Blanket Weed Control
The species of filamentous algae that perhaps causes the most concern in fresh water systems around the world is Cladophora glomerata. This is called blanketweed.
However, there are over 150 different species of cladophora. Blanketweed can grow at tremendous rates when the conditions in the pond are suitable. In very high light levels with high levels of nutrients, blanket weed can grow at over 2 metres per day. Other filamentous algae, also referred to as blanketweed, that cause problems in ponds are species of Spirogyra, Rhizoclonium and Enteromorpha.
Worldwide, there are over 400 different species of the genus Spirogyra. Spirogyra tends to show in ponds as a tangled pond scum. It is also called "water silk", "silk weed" . On sunny days, the mats of spirogyra filaments usually float on the surface of the water. They are kept afloat by tiny bubbles of oxygen arising from photosynthesis. These algal mats then sink when the sun goes down and the process reverses as photosynthesis is reduced.
As a result, the strands of Spirogyra consume oxygen for cellular respiration. Carbon dioxide is then produced as a waste product. Where there are thick algal mats present, large fluctuations in the dissolved carbon dioxide and oxygen levels in the water can occur. This can lead to rapid changes in the pH of the water that in turn can cause stress and even death to other organisms, eg fish, living in the water.

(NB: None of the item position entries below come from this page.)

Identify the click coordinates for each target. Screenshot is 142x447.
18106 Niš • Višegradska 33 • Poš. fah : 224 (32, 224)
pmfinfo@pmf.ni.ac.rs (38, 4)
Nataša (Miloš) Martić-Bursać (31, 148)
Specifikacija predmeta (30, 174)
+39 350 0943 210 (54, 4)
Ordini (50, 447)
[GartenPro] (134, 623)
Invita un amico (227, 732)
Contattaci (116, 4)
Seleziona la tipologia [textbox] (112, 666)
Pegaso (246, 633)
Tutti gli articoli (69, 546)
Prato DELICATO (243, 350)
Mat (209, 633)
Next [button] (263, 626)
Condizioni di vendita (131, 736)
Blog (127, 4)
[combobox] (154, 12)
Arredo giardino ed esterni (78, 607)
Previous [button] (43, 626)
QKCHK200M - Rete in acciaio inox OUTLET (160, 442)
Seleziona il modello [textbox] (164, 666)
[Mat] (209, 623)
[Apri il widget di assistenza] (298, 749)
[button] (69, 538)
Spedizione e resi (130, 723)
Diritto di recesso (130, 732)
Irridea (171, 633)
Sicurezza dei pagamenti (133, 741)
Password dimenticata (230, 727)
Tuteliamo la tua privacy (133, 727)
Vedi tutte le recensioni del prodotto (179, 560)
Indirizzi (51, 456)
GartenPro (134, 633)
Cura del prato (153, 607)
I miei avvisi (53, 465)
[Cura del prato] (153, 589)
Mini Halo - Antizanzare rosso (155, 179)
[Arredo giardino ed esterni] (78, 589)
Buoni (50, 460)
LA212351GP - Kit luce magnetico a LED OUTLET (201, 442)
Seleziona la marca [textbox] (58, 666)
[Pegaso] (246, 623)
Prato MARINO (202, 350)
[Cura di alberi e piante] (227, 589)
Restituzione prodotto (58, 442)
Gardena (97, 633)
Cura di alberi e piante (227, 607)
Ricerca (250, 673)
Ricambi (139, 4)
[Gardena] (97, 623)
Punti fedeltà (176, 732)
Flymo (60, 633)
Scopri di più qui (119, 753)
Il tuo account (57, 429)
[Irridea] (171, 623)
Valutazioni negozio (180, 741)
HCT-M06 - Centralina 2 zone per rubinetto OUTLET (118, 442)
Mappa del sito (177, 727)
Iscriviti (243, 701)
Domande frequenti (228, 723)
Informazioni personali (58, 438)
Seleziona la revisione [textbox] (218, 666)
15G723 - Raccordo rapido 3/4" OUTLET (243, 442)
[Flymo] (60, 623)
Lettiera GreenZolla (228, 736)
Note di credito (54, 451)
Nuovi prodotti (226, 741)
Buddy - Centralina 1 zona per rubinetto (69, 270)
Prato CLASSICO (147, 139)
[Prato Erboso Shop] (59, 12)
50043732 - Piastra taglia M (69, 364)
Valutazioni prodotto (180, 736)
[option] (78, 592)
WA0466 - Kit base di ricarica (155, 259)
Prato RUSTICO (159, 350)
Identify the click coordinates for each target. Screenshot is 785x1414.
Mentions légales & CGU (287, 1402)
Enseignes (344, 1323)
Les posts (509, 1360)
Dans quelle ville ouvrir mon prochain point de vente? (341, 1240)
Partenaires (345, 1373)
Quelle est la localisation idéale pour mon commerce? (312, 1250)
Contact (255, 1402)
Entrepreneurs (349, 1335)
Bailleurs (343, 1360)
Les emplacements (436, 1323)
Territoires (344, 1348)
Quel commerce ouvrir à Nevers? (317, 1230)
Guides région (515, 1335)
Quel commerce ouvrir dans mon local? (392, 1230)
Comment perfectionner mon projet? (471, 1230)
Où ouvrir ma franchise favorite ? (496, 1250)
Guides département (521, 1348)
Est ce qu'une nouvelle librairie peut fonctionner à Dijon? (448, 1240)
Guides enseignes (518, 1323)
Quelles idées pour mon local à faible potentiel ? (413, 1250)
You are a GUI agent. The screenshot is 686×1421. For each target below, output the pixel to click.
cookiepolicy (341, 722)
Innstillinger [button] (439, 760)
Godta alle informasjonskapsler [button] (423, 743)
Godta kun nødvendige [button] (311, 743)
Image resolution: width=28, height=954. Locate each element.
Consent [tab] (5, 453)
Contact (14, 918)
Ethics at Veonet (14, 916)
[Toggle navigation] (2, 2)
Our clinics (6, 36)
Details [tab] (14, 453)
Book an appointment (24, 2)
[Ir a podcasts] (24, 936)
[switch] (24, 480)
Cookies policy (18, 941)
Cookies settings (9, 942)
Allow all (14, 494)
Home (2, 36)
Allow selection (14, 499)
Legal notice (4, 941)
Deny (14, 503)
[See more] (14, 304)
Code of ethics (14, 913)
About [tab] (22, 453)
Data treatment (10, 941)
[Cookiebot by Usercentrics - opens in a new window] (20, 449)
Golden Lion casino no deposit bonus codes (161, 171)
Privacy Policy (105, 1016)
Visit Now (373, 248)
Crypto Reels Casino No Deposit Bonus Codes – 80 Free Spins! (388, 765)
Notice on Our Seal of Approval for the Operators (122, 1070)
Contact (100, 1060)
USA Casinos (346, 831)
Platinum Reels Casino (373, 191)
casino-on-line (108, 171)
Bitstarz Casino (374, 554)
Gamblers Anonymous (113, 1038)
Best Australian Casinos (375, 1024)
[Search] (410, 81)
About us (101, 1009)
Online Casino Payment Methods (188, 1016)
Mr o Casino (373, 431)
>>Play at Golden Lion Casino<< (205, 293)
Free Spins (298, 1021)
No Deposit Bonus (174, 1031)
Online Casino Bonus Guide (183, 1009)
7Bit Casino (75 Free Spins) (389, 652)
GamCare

Enteromorpha intestinalis is another form of blanket weed that occurs in ponds. It is tubular in form and rarely grows longer than about 40cm. There are over 50 different species of the genus Enteromorpha. There are over 20 species of the filamentous genus Rhizoclonium.
Control of Pond Algae
The presence of algae in ponds need not necessarily cause a problem. However, in many cases it does and the pondkeeper is advised to remove it.
Planktonic algae can be controlled in garden ponds by installing an ultra violet filter. The UV light is very effective in agglomerating these single celled algae into clumps that then can be "caught" in the physical filter attached to the pond.
However, UV filter lights have no effect on filamentous or macrophytic algae and other control methods have to be used. These methods include the use of chemicals and microbial products. Many pondkeepers prefer not to use chemical methods.